Our desired destination was Pump Peak, which is located past the top of the ski lift, about mid-way to Mount Seymour. I hiked up the ski lift towards Pump Peak once in the summer on my way to Elsay Lake and I snowshoed to Brockton Point the previous winter during my avalanche training course. But it was pouring rain and foggy on that occasion, so I didn’t remember too much about the trek. It’s about 7km out and back to Pump Peak and we were planning to have breakfast at the top.


It’s a big of a slog to snowshoe up to Brockton Point, which is at the top of the ski lift. The snowshoe trail runs parallel to the ski run, but never connects. It’s a wide trail and it’s a pretty stead uphill trek, but boy is it beautiful! The weather blessed us on our visit and it was a gorgeous blue sky day with several inches of fresh powder from the day before. Once you get up to Brockton Point, there are beautiful views in all directions and you can see both out to the backcountry and down to Vancouver.


If you’re looking for an easier day, I recommend just stopping at Brockton Point, which is about 4-4.5km round trip from the parking lot and has awesome views. We continued on towards Pump Peak, which is easily visible from Brockton Point. The trail descends from Brockton to do a bit of a round about of Pump Peak to climb up from the the back. We started down towards it, but as we snowshoed, we checked the time and realized we might not have quite as much time as we needed. We weren’t really that slow, but we weren’t super fast either. We only had a day pass for the morning and Carolyn’s puppy Jasper was home alone, so we wanted to be back down to the car for noon.

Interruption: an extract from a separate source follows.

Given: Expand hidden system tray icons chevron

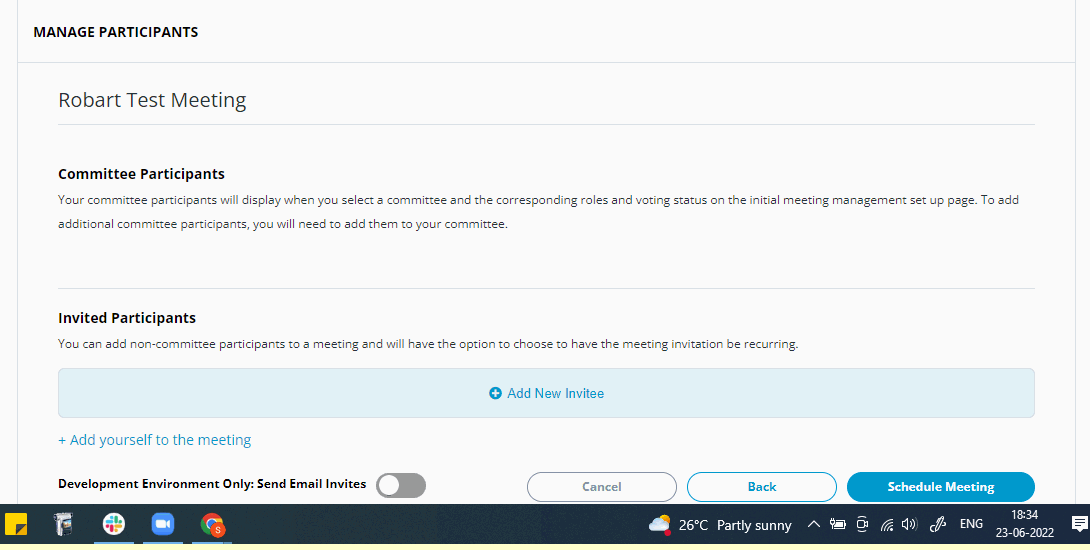Looking at the screenshot, I should (x=813, y=525).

We could have pushed on to Pump Peak, but we would have had to turn around immediately upon getting there, so we decided to stop at another random viewpoint along the trail instead. We’d all brought our stoves to make breakfast and the views were gorgeous all along the ridge, so we didn’t mind missing out on the peak. Me and Seth made oatmeal, Carolyn and Steve made breakfast sandwiches, and Brandon outshined us all with mountaintop dim sum! It was a warm enough day with the sun shining down on us and we liked having a long relaxing break in the snow instead of rushing back.

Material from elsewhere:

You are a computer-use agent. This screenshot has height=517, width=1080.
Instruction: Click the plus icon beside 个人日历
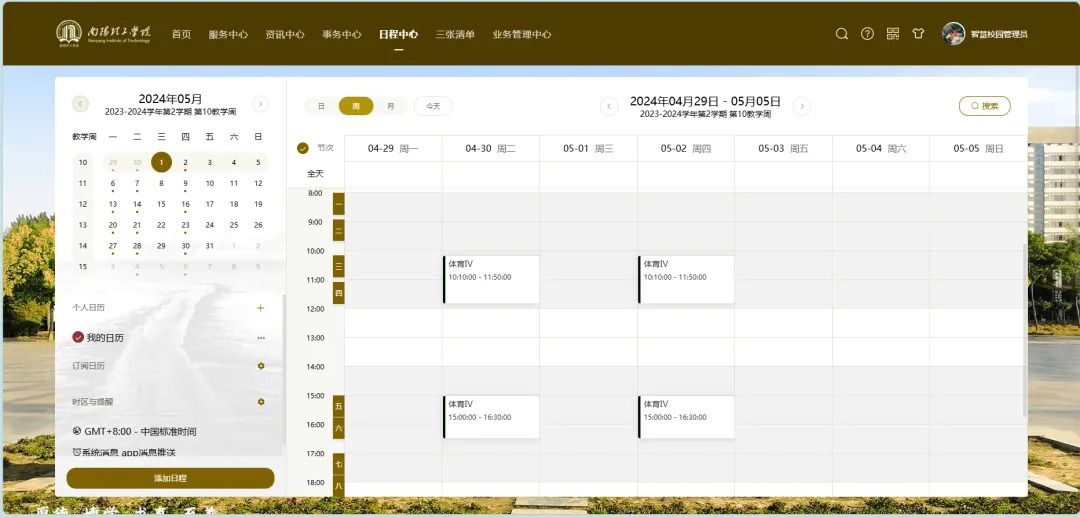(x=261, y=308)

A few words of advice if you’re visiting Seymour – there is now a year round permit system to access the mountain. People have a lot of mixed feelings about this and I think the system has definite pros and cons, but it seems like it’s here to stay, so make sure to get your pass before visiting the mountain. Seymour Resort staff are checking for permits at the base of the mountain, so you won’t get past the gate without a permit and you won’t get past the snowshoe parking lot without a ski pass. So be prepared for a bit of a walk up from the parking lot. I recommend going early because even with the new system, parking is still a bit of a gong show.


A lot of people visit Seymour to hike Dog Mountain, which is an easier trail, but there are a lot of people recreating out to Pump Peak as well. The pass system has thinned out the trails, which is nice, but be prepared to encounter lots of snowshoers, skiers, and dogs. A lot of the trail is multi-use, but there are a few places where it branches and skiers will often take slightly different routes, so my advice as a snowshoer is to follow the trail markers.


In addition, you are entering avalanche terrain if you choose to go all the way to Pump Peak. The trail along the ski resort is in simple terrain, so you’re probably mostly okay without avalanche equipment, but eventually you will reach a sign with the avalanche danger rating. I can’t remember exactly where it is, you do get to the ridge before you hit it, but I think it may be a little bit before Brockton Point. After this point, you are leaving simple terrain and entering challenging terrain, so make sure you are familiar with avalanche hazards and take the proper equipment with you. See my post on avalanche safety for more details.


But if you’re prepared, Brockton Point/Pump Peak make for a great snowshoe adventure! I still haven’t made it to Pump Peak, which is why I titled this point Brockton Point instead, but whenever I don’t finish a trail, I just say it was because I had to leave something to come back for! So one day I’ll be back to finish this trail for real!